▶ _Material supplied_

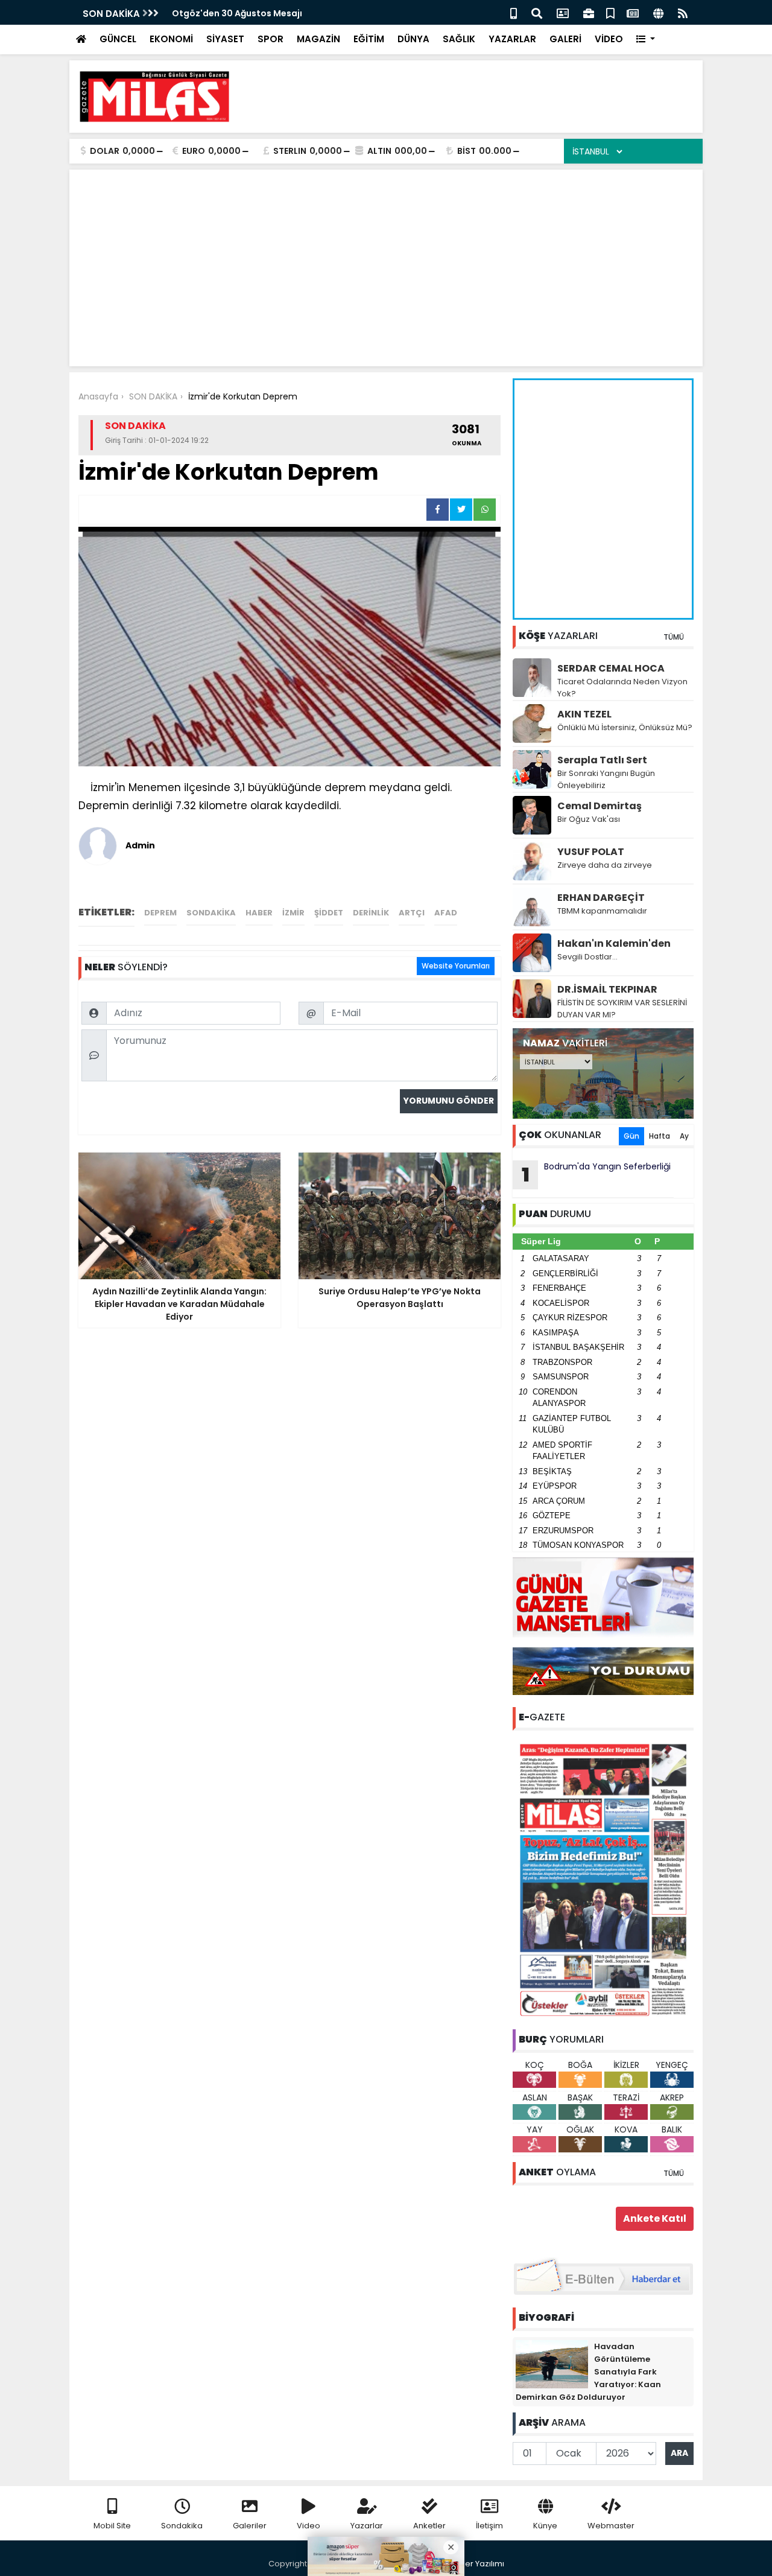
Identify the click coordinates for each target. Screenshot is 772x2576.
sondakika (211, 912)
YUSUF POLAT (590, 852)
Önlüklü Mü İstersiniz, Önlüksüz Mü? (624, 727)
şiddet (328, 912)
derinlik (371, 912)
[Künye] (658, 12)
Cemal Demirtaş (599, 806)
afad (445, 912)
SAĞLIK (459, 39)
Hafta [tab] (659, 1136)
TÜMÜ (673, 637)
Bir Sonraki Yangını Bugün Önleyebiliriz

▶ _What is needed_
The response must consist solely of the lines from the one with "afad (445, 912)" through the end of the listing above, copied exactly; please include the first and the last.

▶ _Answer to the exercise_
afad (445, 912)
SAĞLIK (459, 39)
Hafta [tab] (659, 1136)
TÜMÜ (673, 637)
Bir Sonraki Yangını Bugün Önleyebiliriz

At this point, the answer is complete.